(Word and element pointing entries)
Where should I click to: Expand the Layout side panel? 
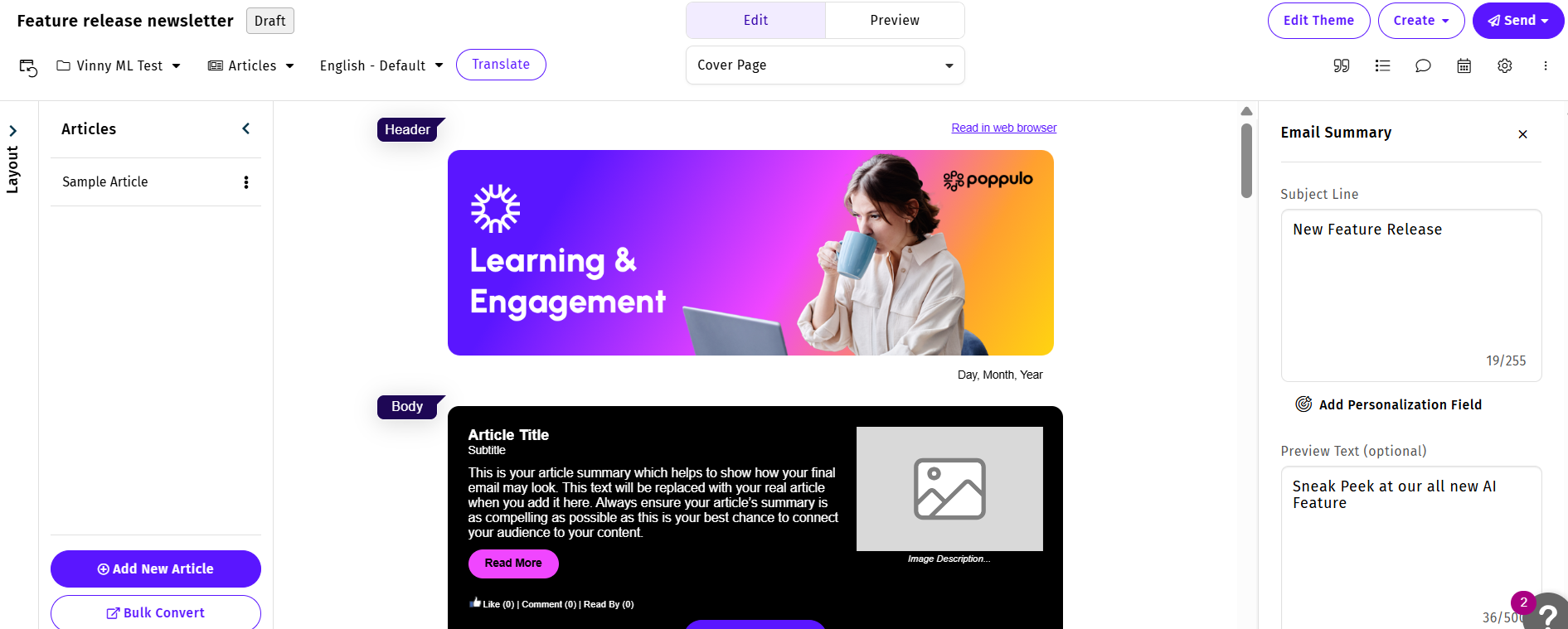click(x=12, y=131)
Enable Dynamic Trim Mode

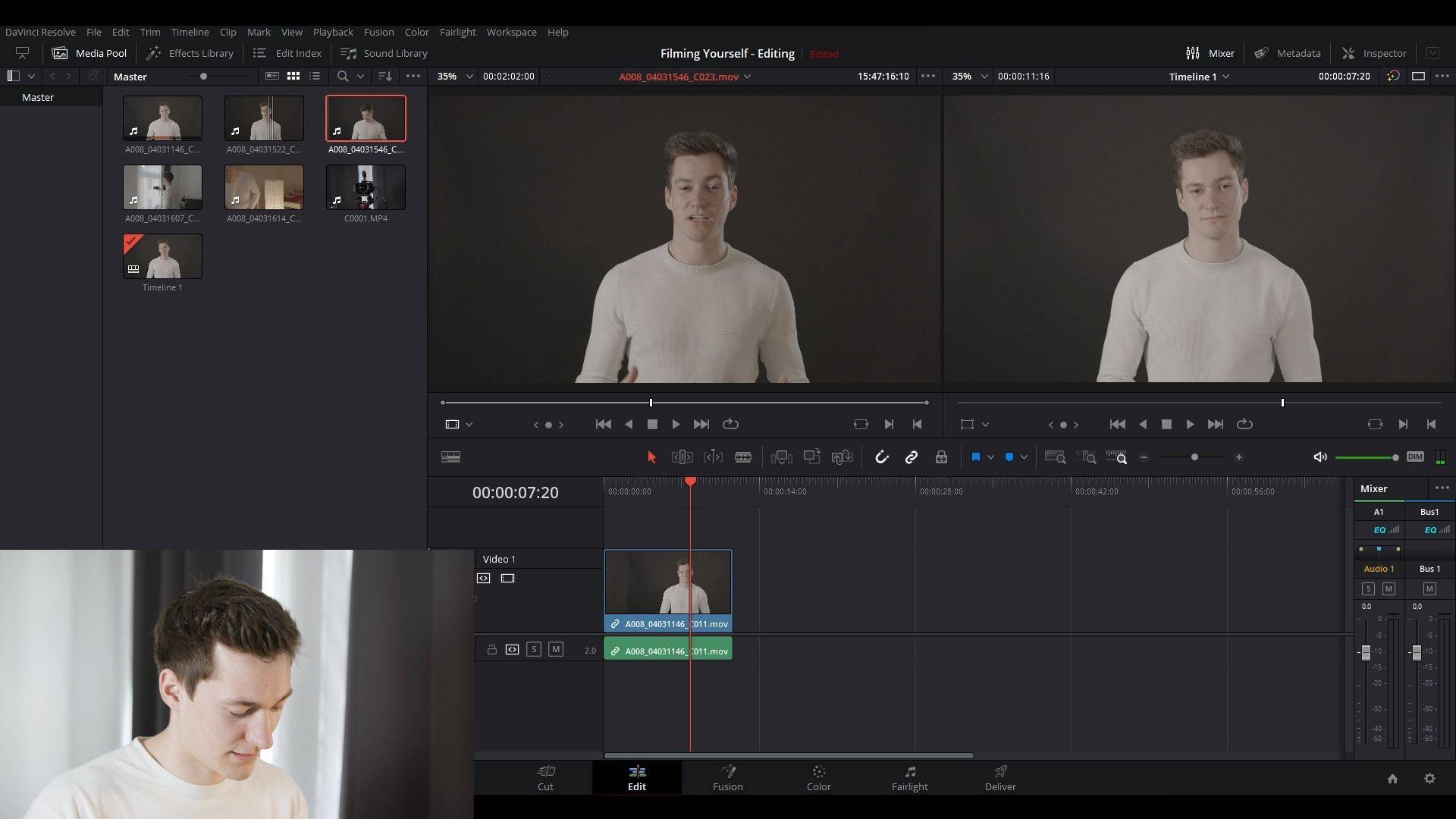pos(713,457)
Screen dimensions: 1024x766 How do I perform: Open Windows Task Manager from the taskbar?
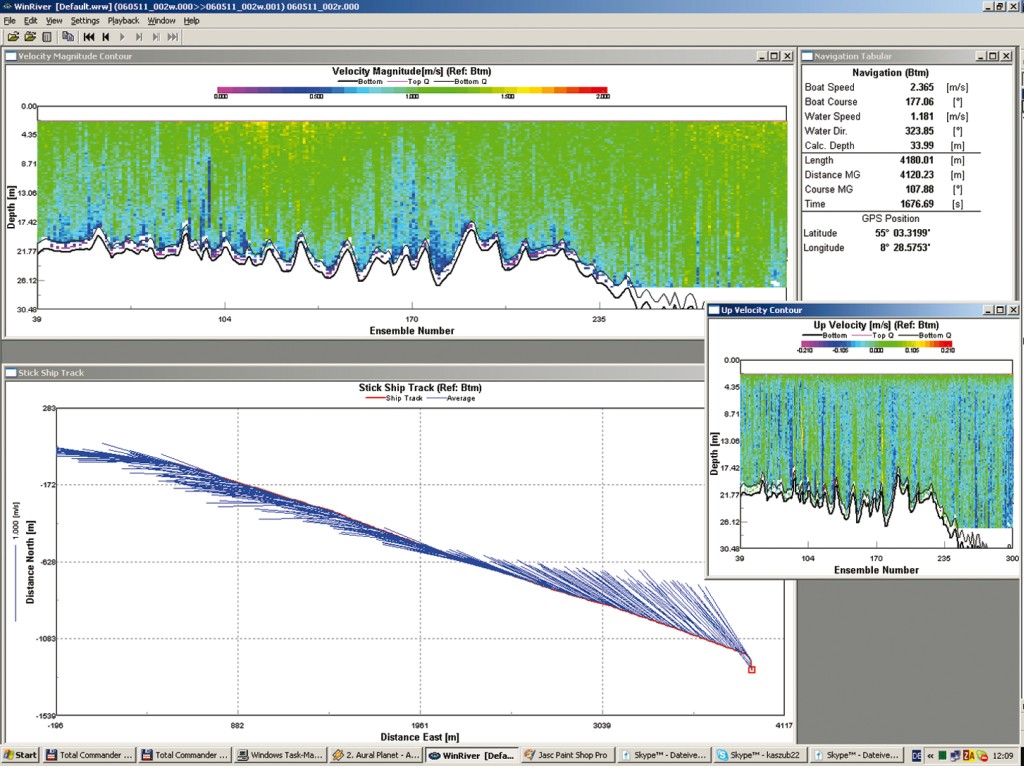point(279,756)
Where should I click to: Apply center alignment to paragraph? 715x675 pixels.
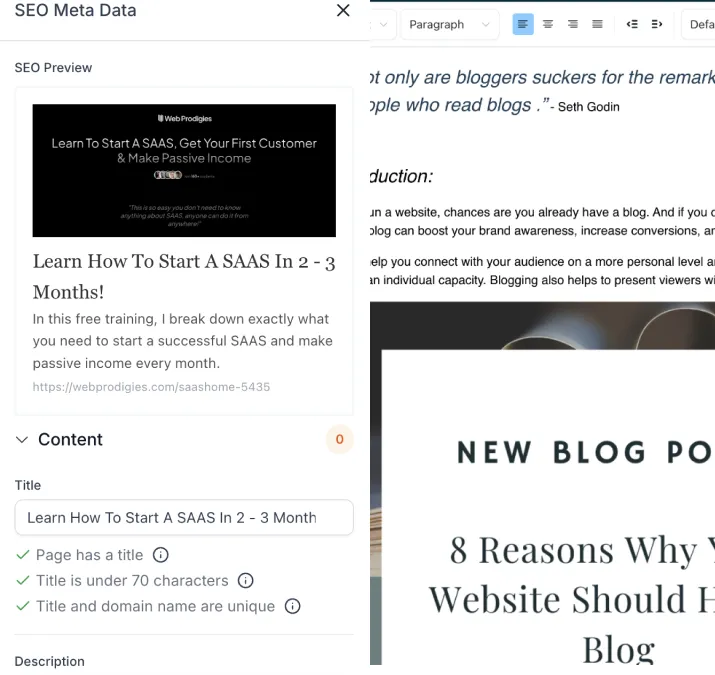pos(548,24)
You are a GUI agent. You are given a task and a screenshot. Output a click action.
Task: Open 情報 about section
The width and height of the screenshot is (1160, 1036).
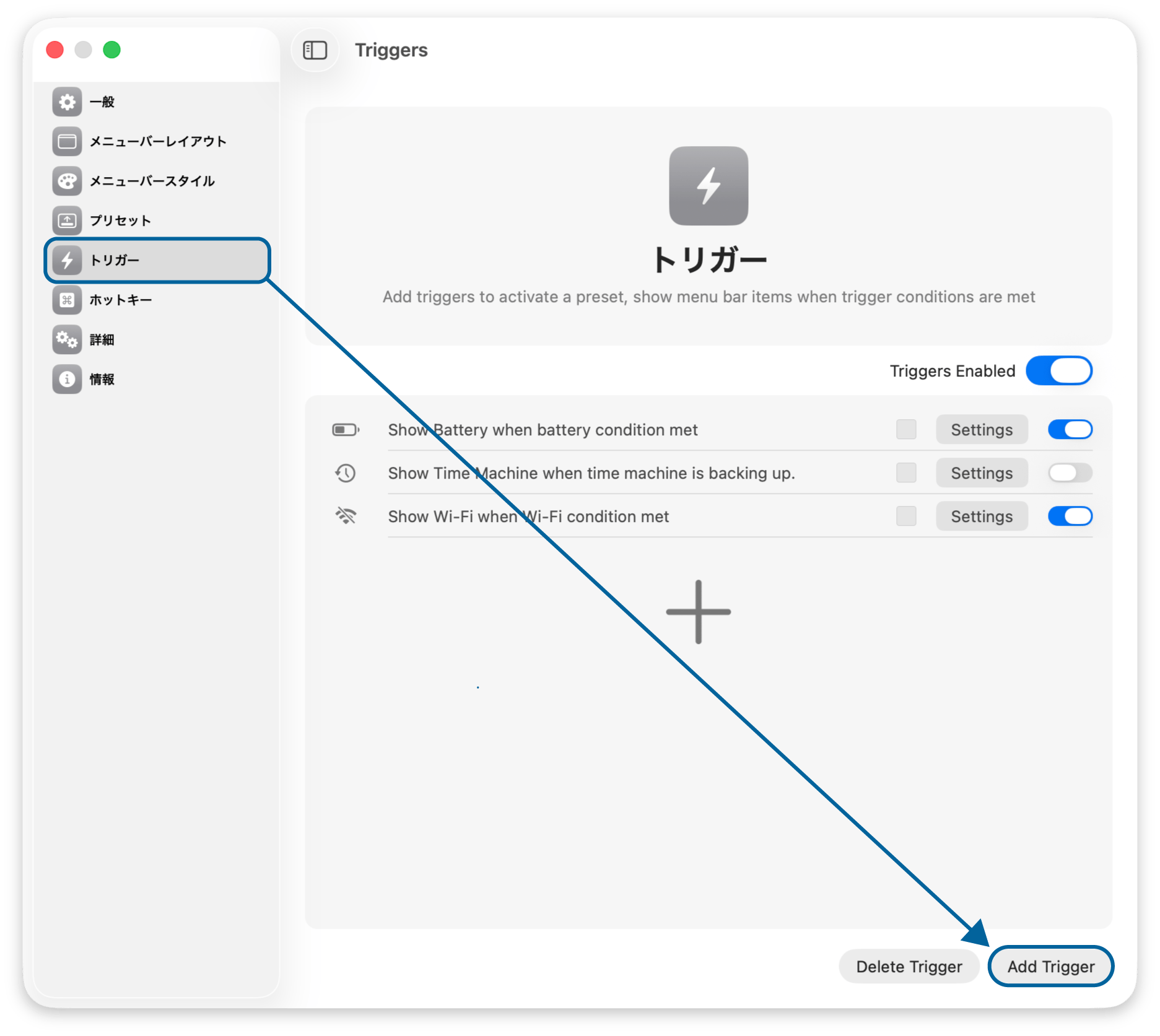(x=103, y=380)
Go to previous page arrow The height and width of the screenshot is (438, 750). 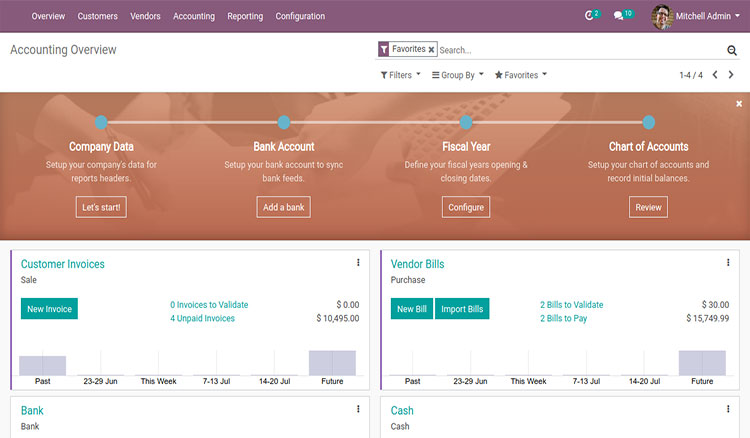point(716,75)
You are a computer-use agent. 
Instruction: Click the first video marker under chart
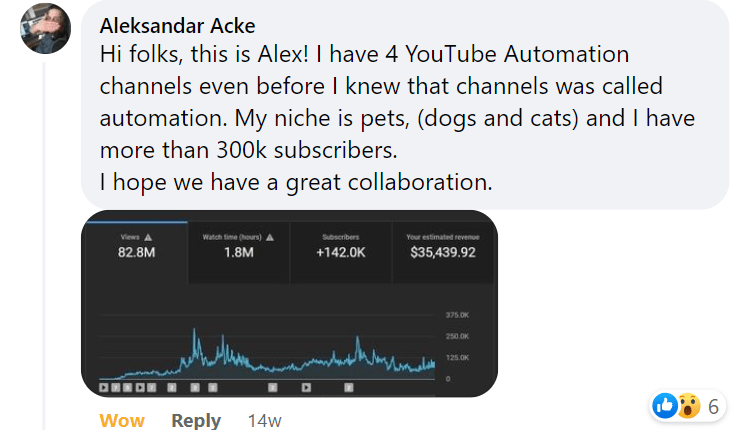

## YOUR TASK
Starting with the line that contains "You are a computer-use agent." and going on through the end of the entries, rewrite those lines as a Markdown table with the columns Row and Line, skipping any blank lines. Leave the pictures out.

## SOLUTION
| Row | Line |
|---|---|
| 1 | You are a computer-use agent.  |
| 2 | Instruction: Click the first video marker under chart |